US consumer prices increased a seasonally adjusted 0.1 per cent in May as falling food prices largely offset higher gasoline prices, the Labour Department reported on Wednesday, Jun 17. -- PHOTO: REUTERS
WASHINGTON - US consumer prices rose slightly in May, but over the past 12 months prices registered the biggest drop in nearly 60 years, allaying fears that inflation threatens an economic recovery.
The Labour Department said on Wednesday higher gasoline prices contributed to the smaller-than-expected 0.1 per cent rise in its Consumer Price Index from April when the CPI was unchanged from the previous month.

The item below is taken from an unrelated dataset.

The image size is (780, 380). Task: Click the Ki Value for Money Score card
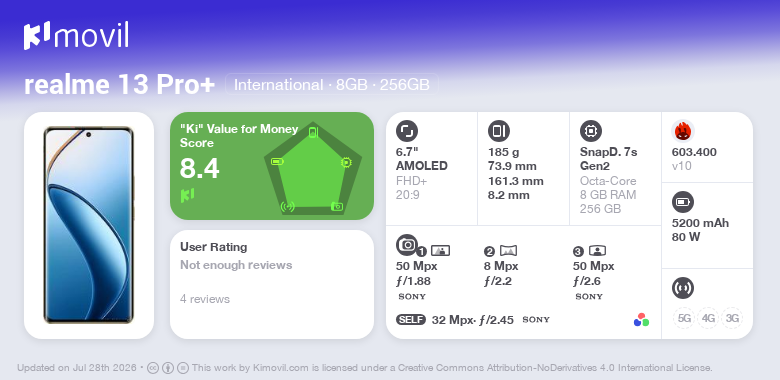click(x=272, y=166)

Financial markets had expected a 0.3 per cent increase in May.
Compared to the same period last year, the CPI fell 1.3 per cent, the largest decline since April 1950. The pace of the price decline also accelerated - the CPI dropped 0.7 per cent year-on-year in April.
The data soothed worries that massive spending by the US government and the Federal Reserve to pull the economy out of an 18-month-long recession - the longest since the Great Depression - may end up fueling inflation.
'There is no sign that there has been widespread inflation because of the Fed's quantitative easing regime. In fact, long-term inflation expectations haven't budged and the Fed is still ahead of curve on inflation,' said John Canally, an economist and investment strategist at LPL Financial in Boston.
The Labour Department said core prices, excluding food and energy, also rose only 0.1 per cent in May, slower than April's 0.3 per cent monthly gain, as prices for tobacco and smoking products fell after surging the last two months on the back of a federal excise tax increase.
It was the smallest monthly rise in the core CPI since December. The gain reflected a fifth straight monthly increase in new vehicle prices. Shelter and medical costs also rose.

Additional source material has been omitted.